What you are asked to do
Only the lines from the top of the data through the line containing "Anwaltsverzeichnis (258, 1878)" should be duplicated, exactly as they appear.

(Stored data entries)
§

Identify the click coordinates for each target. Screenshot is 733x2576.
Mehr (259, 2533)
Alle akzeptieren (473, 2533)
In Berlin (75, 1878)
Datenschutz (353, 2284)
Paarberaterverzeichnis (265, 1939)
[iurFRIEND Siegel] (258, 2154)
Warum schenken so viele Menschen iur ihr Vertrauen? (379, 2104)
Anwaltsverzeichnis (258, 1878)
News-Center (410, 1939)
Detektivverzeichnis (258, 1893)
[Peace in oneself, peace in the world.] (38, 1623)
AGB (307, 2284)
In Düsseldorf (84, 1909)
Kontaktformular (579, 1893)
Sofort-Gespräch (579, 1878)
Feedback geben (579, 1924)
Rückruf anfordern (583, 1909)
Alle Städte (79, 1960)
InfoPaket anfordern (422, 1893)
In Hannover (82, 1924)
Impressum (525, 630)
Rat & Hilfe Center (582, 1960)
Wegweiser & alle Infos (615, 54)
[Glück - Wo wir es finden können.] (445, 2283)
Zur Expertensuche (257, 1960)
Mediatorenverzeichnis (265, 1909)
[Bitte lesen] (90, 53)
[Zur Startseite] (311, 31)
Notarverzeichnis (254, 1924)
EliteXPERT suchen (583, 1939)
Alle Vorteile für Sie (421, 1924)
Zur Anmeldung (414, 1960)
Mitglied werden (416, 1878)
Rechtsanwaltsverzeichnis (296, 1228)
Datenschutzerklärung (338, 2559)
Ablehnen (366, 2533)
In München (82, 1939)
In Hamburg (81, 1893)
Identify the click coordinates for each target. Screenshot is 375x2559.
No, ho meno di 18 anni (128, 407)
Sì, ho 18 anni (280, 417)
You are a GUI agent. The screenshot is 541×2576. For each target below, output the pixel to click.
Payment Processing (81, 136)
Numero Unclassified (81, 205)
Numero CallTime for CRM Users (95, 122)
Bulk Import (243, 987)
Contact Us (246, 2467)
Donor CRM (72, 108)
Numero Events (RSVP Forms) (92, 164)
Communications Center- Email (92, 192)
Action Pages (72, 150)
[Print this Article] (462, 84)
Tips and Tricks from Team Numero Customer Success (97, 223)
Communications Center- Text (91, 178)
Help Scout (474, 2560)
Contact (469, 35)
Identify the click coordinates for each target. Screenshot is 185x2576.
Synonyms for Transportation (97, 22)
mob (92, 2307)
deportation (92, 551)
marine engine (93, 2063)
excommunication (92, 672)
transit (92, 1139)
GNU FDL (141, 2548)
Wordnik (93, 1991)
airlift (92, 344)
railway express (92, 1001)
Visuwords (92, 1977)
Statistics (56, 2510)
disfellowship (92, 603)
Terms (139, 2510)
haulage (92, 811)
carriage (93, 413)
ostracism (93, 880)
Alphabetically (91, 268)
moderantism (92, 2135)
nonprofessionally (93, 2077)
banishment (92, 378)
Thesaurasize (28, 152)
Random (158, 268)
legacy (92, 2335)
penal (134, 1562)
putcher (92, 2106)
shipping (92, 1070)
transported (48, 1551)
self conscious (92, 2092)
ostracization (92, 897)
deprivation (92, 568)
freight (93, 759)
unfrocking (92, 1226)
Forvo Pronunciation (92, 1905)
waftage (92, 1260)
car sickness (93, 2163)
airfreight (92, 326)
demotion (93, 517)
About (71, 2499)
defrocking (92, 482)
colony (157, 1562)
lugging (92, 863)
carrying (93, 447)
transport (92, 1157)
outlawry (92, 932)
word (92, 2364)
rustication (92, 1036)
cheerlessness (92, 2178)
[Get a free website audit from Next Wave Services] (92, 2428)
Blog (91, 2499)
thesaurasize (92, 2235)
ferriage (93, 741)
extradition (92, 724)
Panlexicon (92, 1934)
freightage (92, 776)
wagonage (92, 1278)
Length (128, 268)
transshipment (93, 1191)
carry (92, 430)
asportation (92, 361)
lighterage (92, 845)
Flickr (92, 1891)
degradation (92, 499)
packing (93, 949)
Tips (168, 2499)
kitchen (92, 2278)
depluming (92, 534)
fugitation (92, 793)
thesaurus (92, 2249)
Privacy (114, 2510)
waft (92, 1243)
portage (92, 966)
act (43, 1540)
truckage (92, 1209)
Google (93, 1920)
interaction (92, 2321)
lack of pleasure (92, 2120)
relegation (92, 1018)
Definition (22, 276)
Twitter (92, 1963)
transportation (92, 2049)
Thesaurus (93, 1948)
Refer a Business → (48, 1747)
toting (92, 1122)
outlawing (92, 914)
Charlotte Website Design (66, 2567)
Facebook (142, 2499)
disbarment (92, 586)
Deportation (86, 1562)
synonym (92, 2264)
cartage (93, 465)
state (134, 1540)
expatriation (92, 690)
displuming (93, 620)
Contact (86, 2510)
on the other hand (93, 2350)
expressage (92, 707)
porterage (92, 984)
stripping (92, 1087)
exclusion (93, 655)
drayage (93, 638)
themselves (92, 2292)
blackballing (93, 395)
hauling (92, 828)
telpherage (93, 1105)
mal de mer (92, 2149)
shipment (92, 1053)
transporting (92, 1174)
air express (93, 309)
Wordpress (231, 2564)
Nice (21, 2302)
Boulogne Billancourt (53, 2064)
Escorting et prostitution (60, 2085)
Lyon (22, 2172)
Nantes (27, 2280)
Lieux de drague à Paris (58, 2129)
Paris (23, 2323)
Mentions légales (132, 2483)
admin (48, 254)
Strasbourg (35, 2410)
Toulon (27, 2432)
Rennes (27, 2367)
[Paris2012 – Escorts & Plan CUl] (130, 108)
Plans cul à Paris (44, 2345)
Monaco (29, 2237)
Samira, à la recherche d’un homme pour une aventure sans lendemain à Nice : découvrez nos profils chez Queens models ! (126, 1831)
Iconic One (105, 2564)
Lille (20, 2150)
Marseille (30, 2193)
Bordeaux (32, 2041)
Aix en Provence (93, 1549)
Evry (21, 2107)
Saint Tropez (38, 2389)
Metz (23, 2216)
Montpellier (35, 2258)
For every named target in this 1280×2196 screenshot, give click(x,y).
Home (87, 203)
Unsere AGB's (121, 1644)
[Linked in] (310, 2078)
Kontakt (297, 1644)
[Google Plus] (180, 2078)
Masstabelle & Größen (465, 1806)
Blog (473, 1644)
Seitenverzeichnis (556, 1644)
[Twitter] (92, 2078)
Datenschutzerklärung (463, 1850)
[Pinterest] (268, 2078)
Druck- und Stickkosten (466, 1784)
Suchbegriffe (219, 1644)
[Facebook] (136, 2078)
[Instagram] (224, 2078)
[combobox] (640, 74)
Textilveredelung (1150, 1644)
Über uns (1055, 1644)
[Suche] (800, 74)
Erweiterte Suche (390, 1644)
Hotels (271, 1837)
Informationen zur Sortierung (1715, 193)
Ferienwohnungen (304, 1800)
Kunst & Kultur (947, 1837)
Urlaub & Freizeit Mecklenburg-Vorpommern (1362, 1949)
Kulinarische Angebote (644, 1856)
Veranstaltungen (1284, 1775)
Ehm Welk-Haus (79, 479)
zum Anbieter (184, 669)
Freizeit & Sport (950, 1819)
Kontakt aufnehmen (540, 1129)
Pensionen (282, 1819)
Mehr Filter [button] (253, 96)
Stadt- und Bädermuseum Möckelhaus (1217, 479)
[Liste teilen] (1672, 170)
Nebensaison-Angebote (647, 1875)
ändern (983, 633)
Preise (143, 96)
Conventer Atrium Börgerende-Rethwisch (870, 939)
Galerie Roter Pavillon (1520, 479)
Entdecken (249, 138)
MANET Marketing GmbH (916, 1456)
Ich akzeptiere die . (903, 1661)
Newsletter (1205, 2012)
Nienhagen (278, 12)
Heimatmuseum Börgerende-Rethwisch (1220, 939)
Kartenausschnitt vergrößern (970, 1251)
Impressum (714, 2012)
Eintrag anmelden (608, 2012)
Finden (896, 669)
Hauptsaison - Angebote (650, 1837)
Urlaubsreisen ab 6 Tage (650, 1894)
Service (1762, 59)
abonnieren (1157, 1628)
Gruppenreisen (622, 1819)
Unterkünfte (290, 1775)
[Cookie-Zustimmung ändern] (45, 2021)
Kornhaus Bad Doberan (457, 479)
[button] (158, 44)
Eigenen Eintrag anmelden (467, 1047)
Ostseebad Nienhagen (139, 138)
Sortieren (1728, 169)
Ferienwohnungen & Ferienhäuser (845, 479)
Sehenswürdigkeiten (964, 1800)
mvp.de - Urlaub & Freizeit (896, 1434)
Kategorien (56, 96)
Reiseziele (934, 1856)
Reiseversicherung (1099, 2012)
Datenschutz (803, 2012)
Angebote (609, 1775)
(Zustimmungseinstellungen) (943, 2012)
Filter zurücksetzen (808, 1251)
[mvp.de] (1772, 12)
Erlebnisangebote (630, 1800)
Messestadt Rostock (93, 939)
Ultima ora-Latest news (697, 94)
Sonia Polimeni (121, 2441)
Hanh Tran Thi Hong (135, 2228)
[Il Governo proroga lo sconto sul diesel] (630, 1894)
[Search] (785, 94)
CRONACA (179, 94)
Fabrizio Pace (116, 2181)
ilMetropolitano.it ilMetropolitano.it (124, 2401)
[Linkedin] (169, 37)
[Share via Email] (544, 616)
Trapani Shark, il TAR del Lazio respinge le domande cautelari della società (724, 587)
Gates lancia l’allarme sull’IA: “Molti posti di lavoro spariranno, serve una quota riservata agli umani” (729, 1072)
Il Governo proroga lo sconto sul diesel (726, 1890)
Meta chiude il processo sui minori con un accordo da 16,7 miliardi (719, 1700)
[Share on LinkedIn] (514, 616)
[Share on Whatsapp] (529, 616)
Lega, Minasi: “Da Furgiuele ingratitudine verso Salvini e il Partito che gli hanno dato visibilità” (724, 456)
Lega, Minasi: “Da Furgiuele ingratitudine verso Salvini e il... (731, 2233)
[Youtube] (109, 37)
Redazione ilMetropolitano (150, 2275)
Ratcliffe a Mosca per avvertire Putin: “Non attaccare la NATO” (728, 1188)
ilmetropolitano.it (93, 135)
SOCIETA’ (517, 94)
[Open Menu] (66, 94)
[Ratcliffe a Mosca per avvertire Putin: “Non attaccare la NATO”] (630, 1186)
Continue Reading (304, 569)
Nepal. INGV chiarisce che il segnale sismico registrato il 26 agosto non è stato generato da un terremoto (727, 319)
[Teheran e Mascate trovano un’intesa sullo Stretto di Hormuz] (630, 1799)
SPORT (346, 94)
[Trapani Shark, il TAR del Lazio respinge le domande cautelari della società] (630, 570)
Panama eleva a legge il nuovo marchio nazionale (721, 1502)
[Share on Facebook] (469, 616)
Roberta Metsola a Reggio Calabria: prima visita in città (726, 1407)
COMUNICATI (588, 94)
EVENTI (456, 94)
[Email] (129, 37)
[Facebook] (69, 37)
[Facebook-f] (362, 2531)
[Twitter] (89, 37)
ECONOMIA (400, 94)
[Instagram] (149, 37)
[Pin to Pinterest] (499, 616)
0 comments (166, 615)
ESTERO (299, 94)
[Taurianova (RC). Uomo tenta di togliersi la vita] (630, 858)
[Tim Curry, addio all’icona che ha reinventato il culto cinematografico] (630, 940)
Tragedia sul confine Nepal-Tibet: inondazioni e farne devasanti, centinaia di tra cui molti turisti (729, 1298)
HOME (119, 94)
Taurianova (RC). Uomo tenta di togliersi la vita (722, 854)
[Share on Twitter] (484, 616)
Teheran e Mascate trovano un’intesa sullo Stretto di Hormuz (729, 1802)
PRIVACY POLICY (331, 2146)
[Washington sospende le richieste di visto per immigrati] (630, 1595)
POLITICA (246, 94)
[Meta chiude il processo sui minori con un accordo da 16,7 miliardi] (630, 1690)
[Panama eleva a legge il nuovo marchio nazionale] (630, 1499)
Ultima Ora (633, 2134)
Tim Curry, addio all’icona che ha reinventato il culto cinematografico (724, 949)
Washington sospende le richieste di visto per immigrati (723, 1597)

§

Answer to the exercise
Identify the click coordinates for each target. Screenshot is 733x2576.
Mehr (259, 2533)
Alle akzeptieren (473, 2533)
In Berlin (75, 1878)
Datenschutz (353, 2284)
Paarberaterverzeichnis (265, 1939)
[iurFRIEND Siegel] (258, 2154)
Warum schenken so viele Menschen iur ihr Vertrauen? (379, 2104)
Anwaltsverzeichnis (258, 1878)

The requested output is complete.